(Another list. How productive of me.)
Because my dancing skills aren’t getting any better and my naked body still resembles a stunted prepubescent boy after trying out for the swim team, and because I realize how close we are yet again to splitting a can of refried beans as a meal, I present my latest attempt at getting work: New And Inventive Ways I’m Going To Look For Clients. Another blog post about looking for work on a blog that’s about looking for work. Send your own suggestions. (AinsleyDrew@gmail.com)
1. Bathroom graffiti. “For a good line call…” The only problem with this is that I have a 516 area code. You know who has shared those three illustrious digits? Amy Fischer, Mariah Carey, Billy Joel, and some kid from American Idol. It gets an A+ for visibility here in Portland, but a solid FAIL for everything else. Besides, Portlanders don’t call. They apparently sulk apathetically and then get wired money.
2. Tattoo.* Also a good way to strike up conversation wherever I go, which really isn’t very far. I figure it should be a tattoo of a huge set of testicles on the inside wrist of my dominant hand. I write with balls, get it? Crickets and a cough.
3. My mother. No. Bad idea. I would wind up writing copy for real estate agents, hair salons, and the rest of my family who are mostly employed in jobs they hate. That’s why blogs exist, to distract from that sort of nine-to-five monotony. Well, that and to make people who type fast feel like they’re actually doing something with their lives other than slowly starving and wearing the same clothes from high-school.
4. Pitch to Nick Denton.
Stop laughing, that one was serious.
5. Start a vague blog that applies the same logic as Matthew Barney’s Cremaster series. Basically confuse and destroy. My posts would be anonymous and unsettling. You’d follow but you wouldn’t know why. People would describe it as pretentious and revelatory. I probably still wouldn’t be able to score us any paying work.
6. Reality television. “All right, get this, so these two scrappy kids live in Portland, a real hipster town, real up-and-coming. The kids, they’re like, kind of gay looking…no, no! I’ve got it! One is gay, the girl, yeah, that would be hot with the backstory, some sort of girl-on-girl montage, yeah. And the guy, he’s like, what’s something that’s in? A DJ? Yeah, he’s a DJ. Really humble but still a pretty big name in the DJ world out there. Lots of opportunity for product placement there, Adidas, Nike, all that shit. And celebs too, like Busdriver and some music industry big-wigs. Yeah, so, the DJ and the dyke, they’re writers. They’re trying, struggling, to make ends meet. Maybe they fuck too? When stressed? But they fight like hell and the girl one, she cries a lot. I mean, a lot. Like water works every show.
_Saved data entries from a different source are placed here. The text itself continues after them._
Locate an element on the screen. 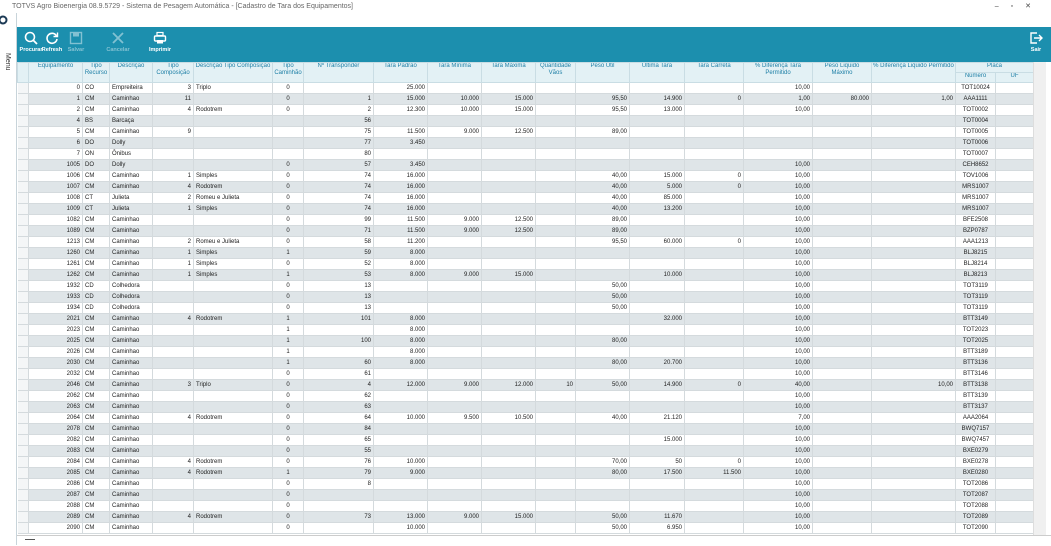 The image size is (1051, 546). table-row: 4 BS Barcaça 56 TOT0004 is located at coordinates (526, 121).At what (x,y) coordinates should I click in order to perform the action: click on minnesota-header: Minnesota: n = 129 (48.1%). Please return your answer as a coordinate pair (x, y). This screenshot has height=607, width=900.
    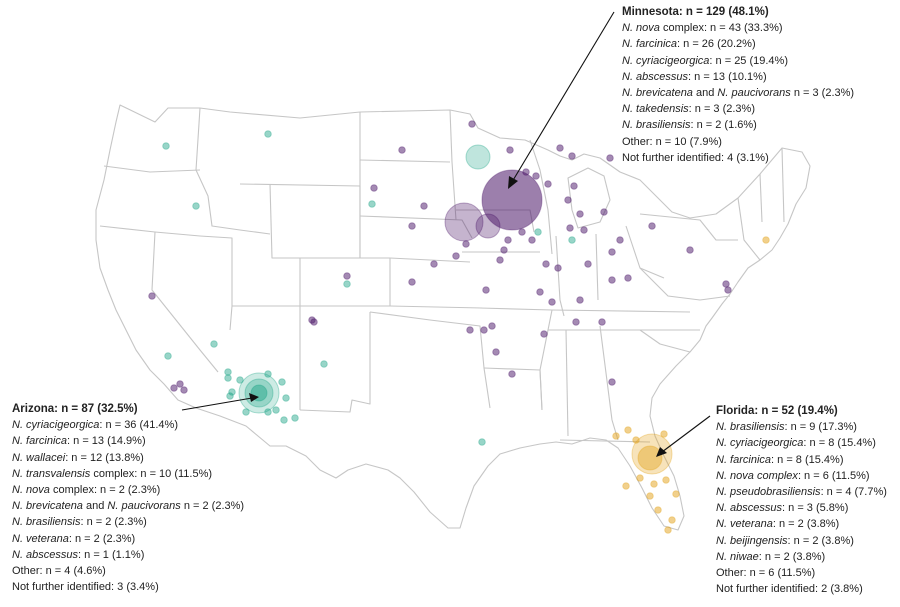
    Looking at the image, I should click on (696, 12).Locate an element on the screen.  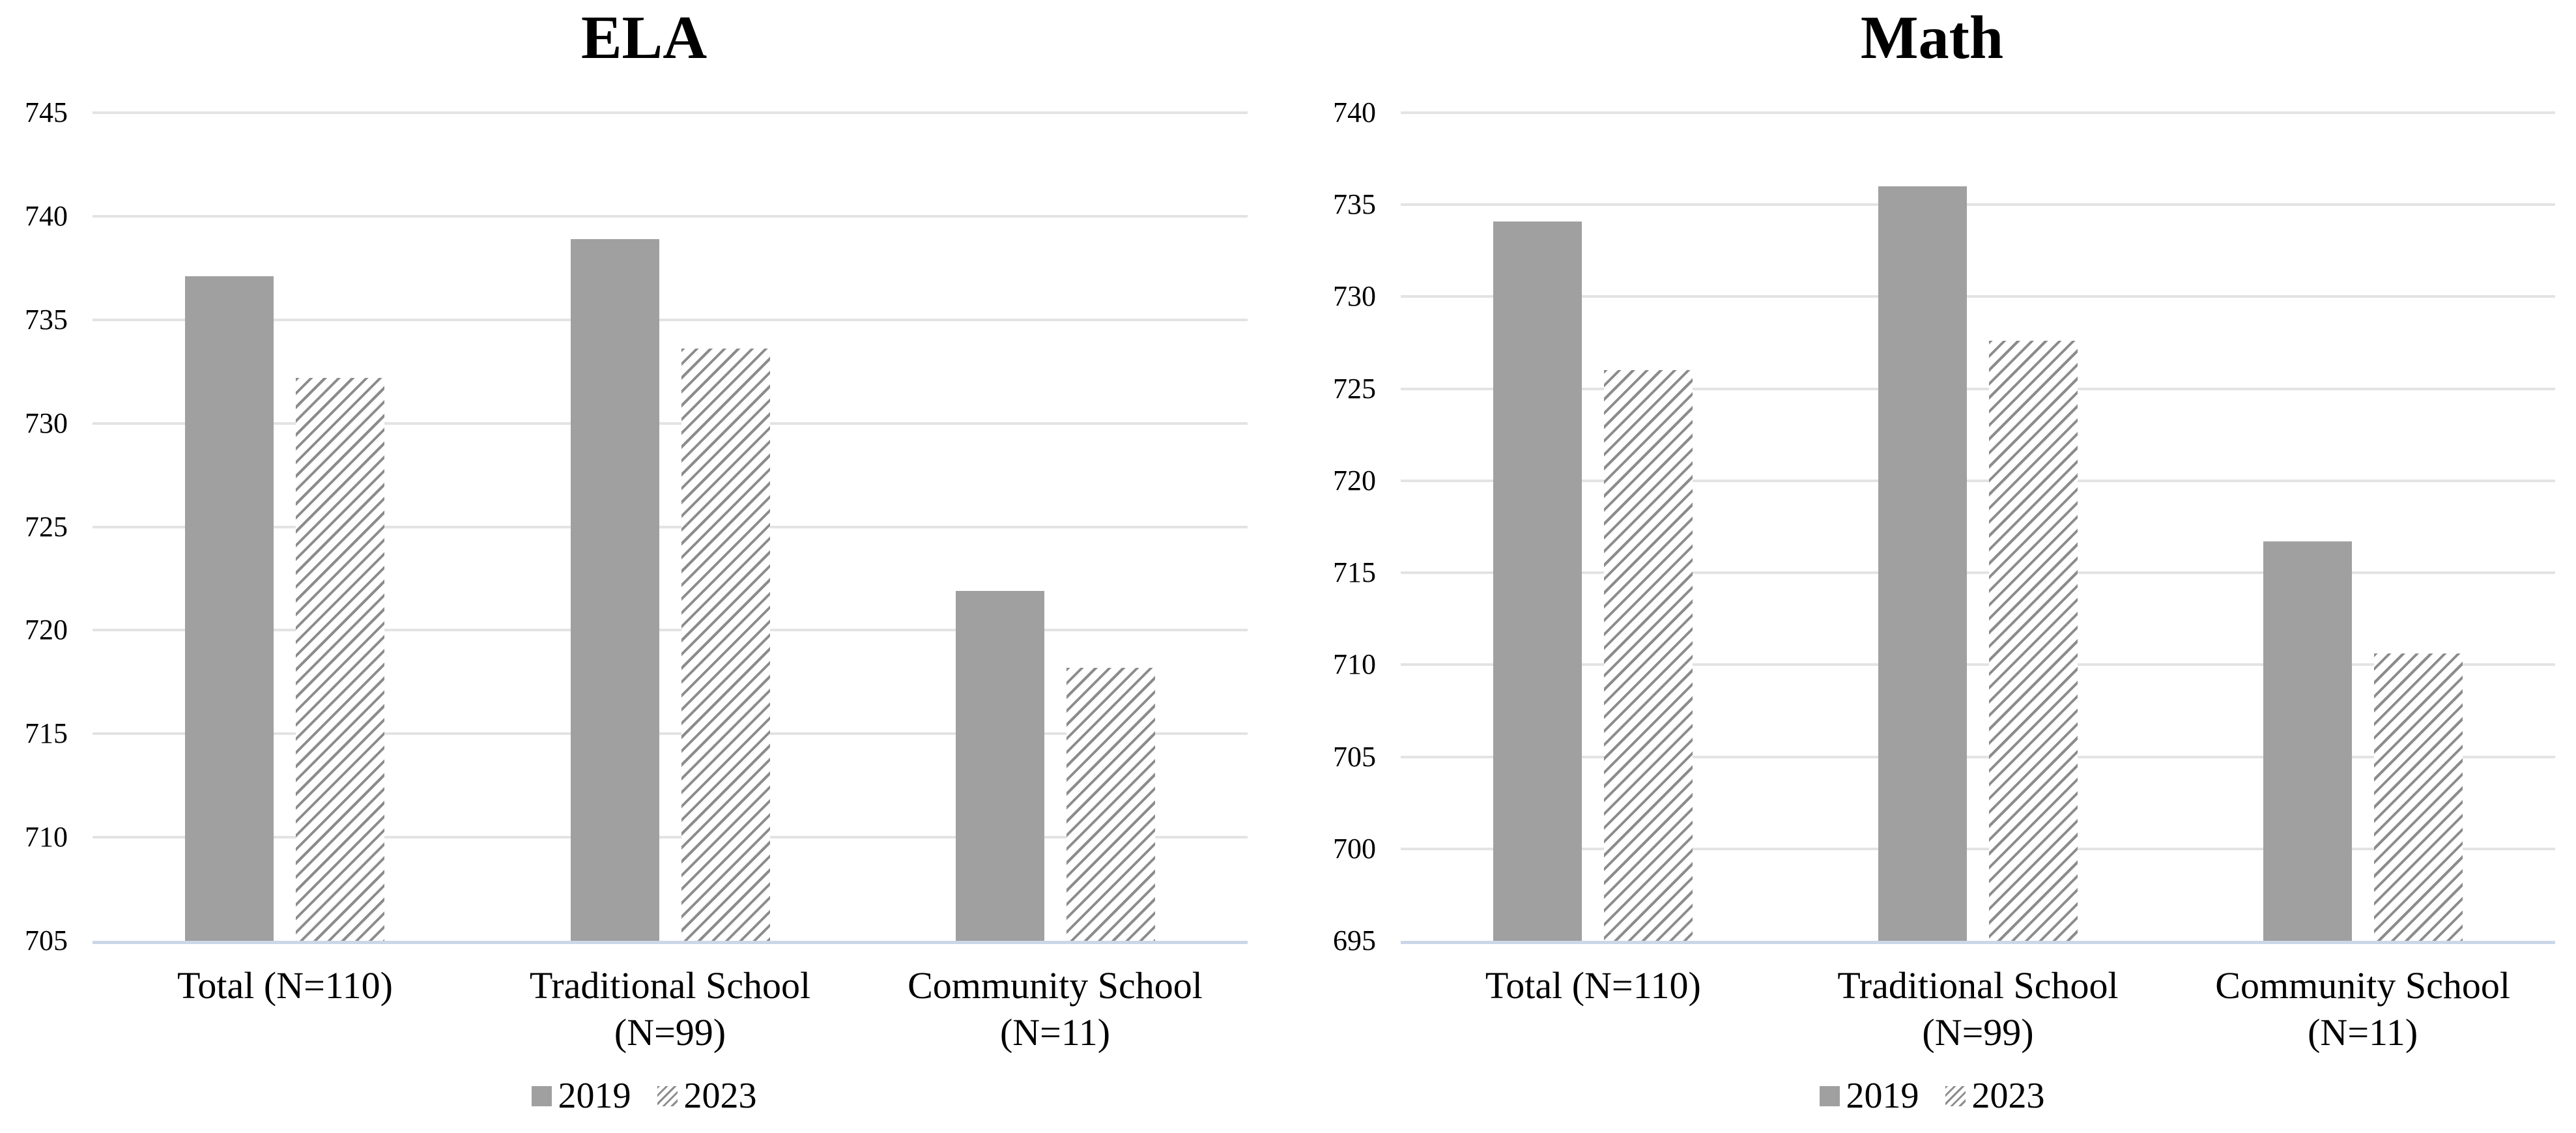
y-axis-tick-label: 745 is located at coordinates (46, 112). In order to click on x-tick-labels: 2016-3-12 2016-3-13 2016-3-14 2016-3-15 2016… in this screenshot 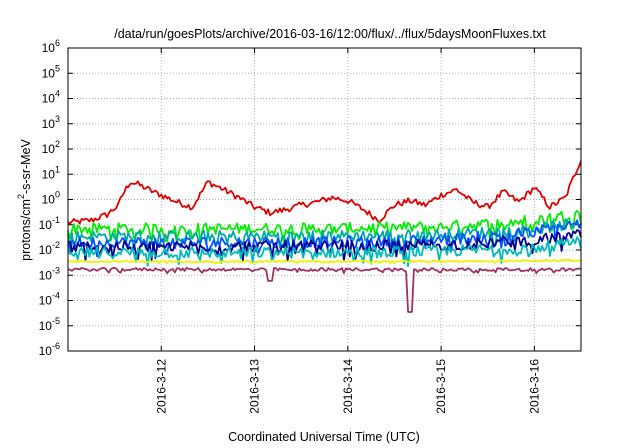, I will do `click(348, 386)`.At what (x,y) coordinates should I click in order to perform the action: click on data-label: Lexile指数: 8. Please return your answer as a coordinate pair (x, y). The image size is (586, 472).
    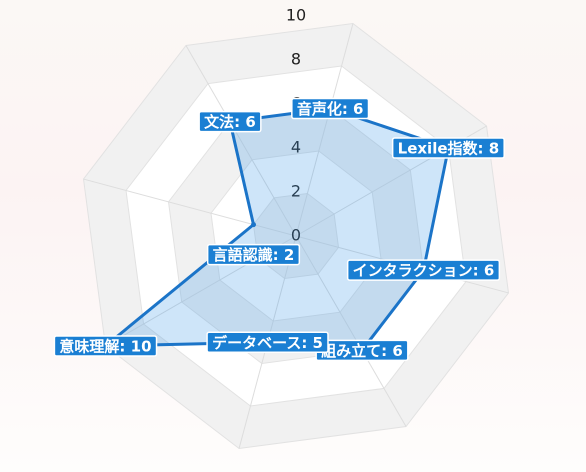
    Looking at the image, I should click on (448, 148).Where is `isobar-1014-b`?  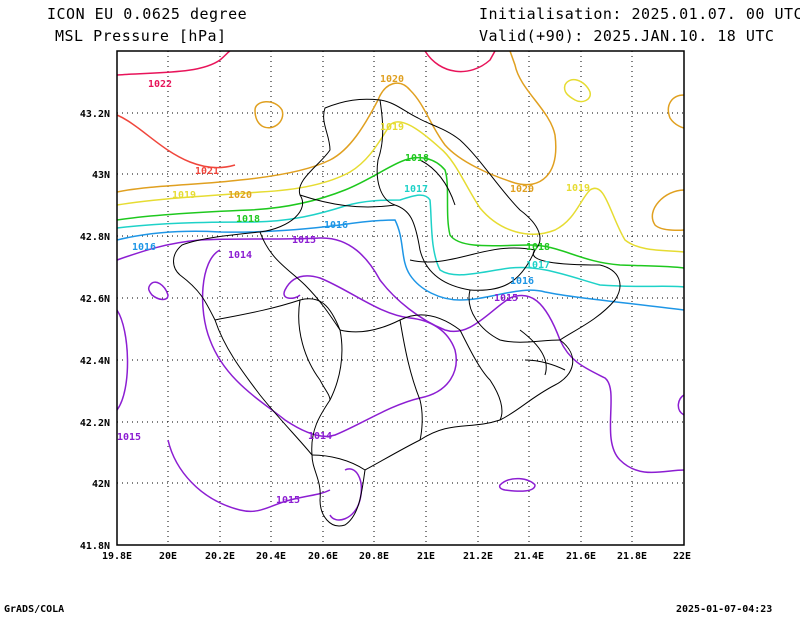 isobar-1014-b is located at coordinates (346, 494).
We can even have Tori Amos write the theme song. Or maybe somebody more relevant, like, that screechy one that sounds like a whale, who’s she, Regina so-and-so? Yeah, her. Anyway, lots of yelling, lots of tears, but it’s funny! It’s funny! Like, dark comedy. What do you think? I’m saying it has CW network written all over it…Wait, these kids really exist? Really? Like, there are people that pathetic out there? Eh, fuck it, at least now we don‘t have to pay a writing staff.”
7. Rent parties. These were huge in New York at some point, probably when we were in school. In fact, we probably snuck into rent parties and stole the booze when we were at NYU. Well, we should throw two now, one for our rent (two apartments) and one for work (the office we never go to.) Then we’ll have one for food and then we’re set. Three parties. Now we just need friends who have money, a space, and some stuff that makes people do stuff in this town other than bicycles and drugs. The problem with this is that we likely wouldn’t get any writing out of it. Unless we turned it into…writing parties! Kind of like face painting at a carnival only with ad copy and technical writing! Okay, I know, this one makes no sense.
The truth is, I have no idea how to get clients. I have no idea how to get work, how to convince people they need someone to punch up the copy on their website, that their product could use a push, that their launch requires a press release. The clients we do get are often flaky about money, and are one-time jobs. It sucks. And even though things are going pretty well right now I find myself gripped in the usual glittery glove called fear, and it’s the sort of handshake that keeps this short girl up at night, usually next to a boy who has a knack for unconscious teeth-grinding. (No joke.)
If you have any advice, or job offers, send them my way. AinsleyDrew at gee male dot calm.
* I’m getting a tattoo tomorrow and although it’s writing related, chances are that it likely won’t lead to work unless my tattoo artist is desperate for a new bio or children’s book. “Needles Can Be Fun” or “There’s Ink In My Hurty”? Maybe.